--- TASK REQUIREMENTS ---
With the exception of the pictures, write out the data below precisely.
######
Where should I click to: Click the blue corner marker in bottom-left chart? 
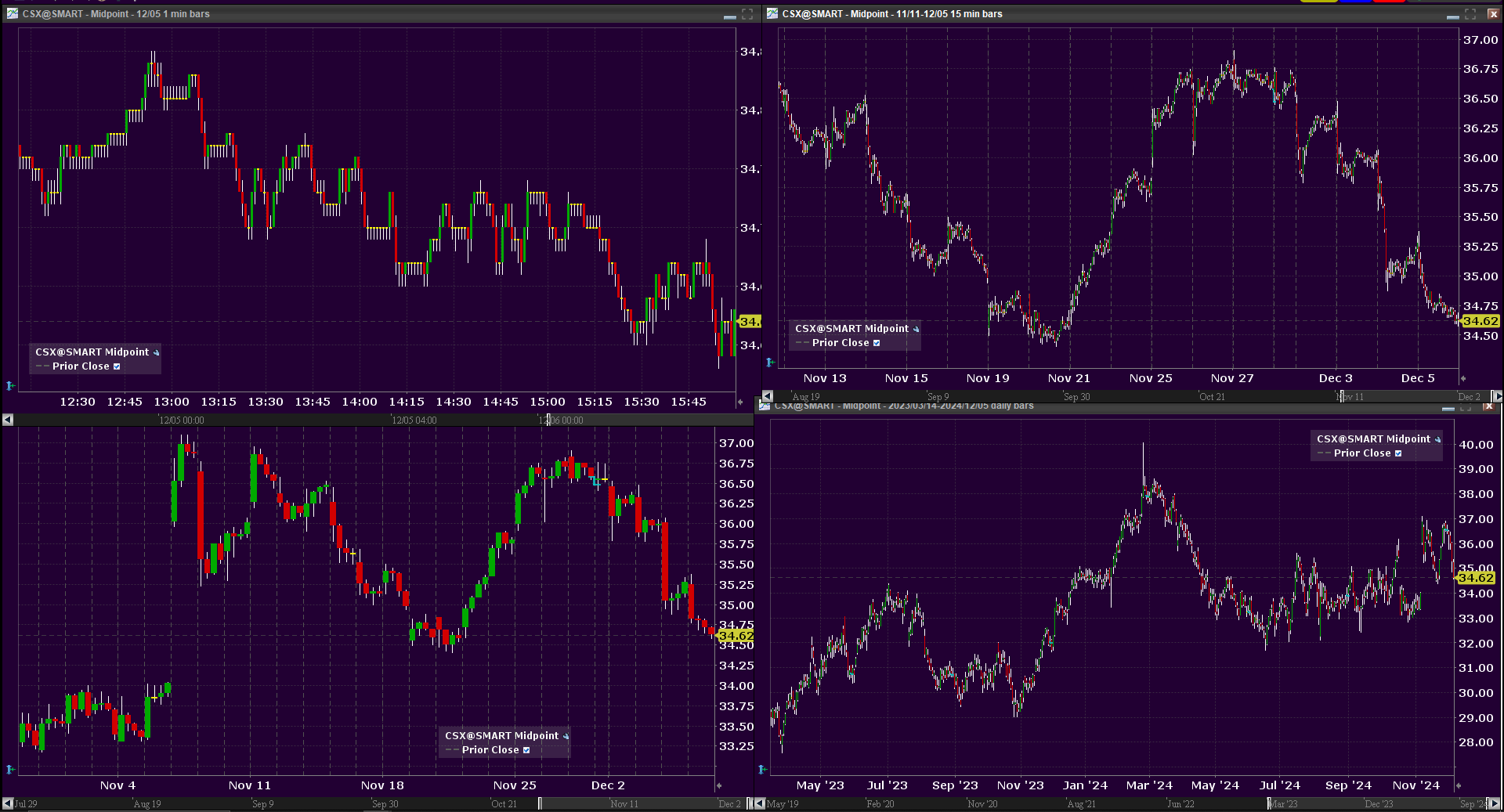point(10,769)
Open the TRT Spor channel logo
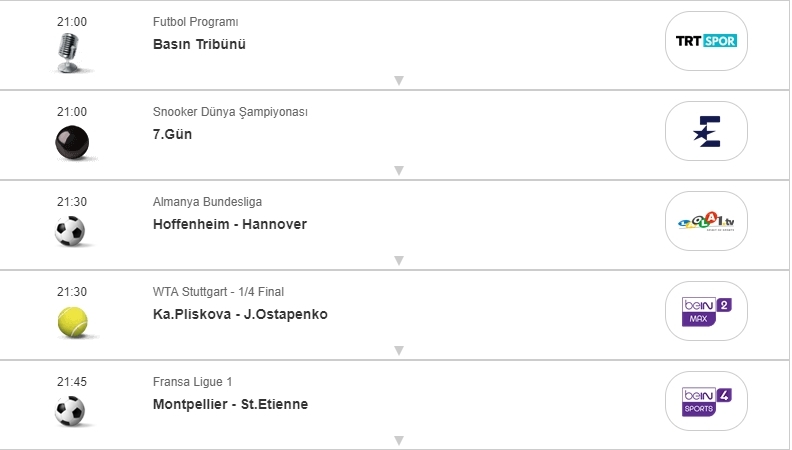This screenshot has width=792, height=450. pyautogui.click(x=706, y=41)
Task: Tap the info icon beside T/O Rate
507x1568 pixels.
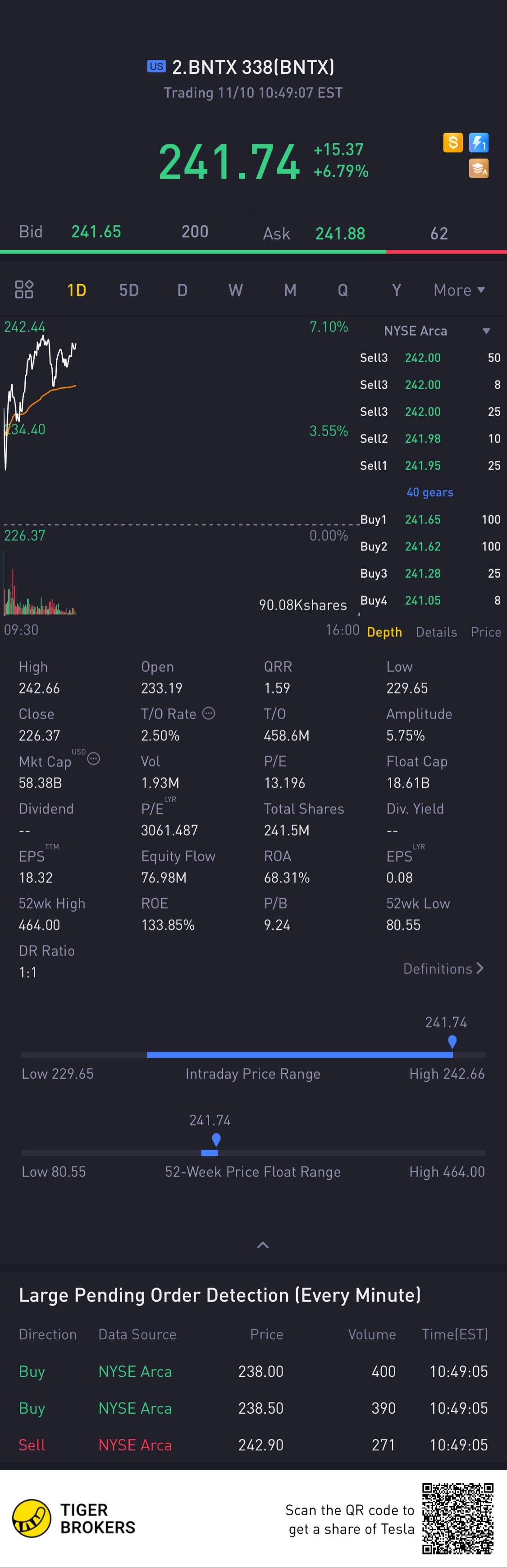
######
--- TASK RESPONSE ---
Where should I click to: Click the blue corner marker in bottom-left chart? 
point(10,769)
Open the TRT Spor channel logo
This screenshot has width=792, height=450. pyautogui.click(x=706, y=41)
Task: Tap the info icon beside T/O Rate
507x1568 pixels.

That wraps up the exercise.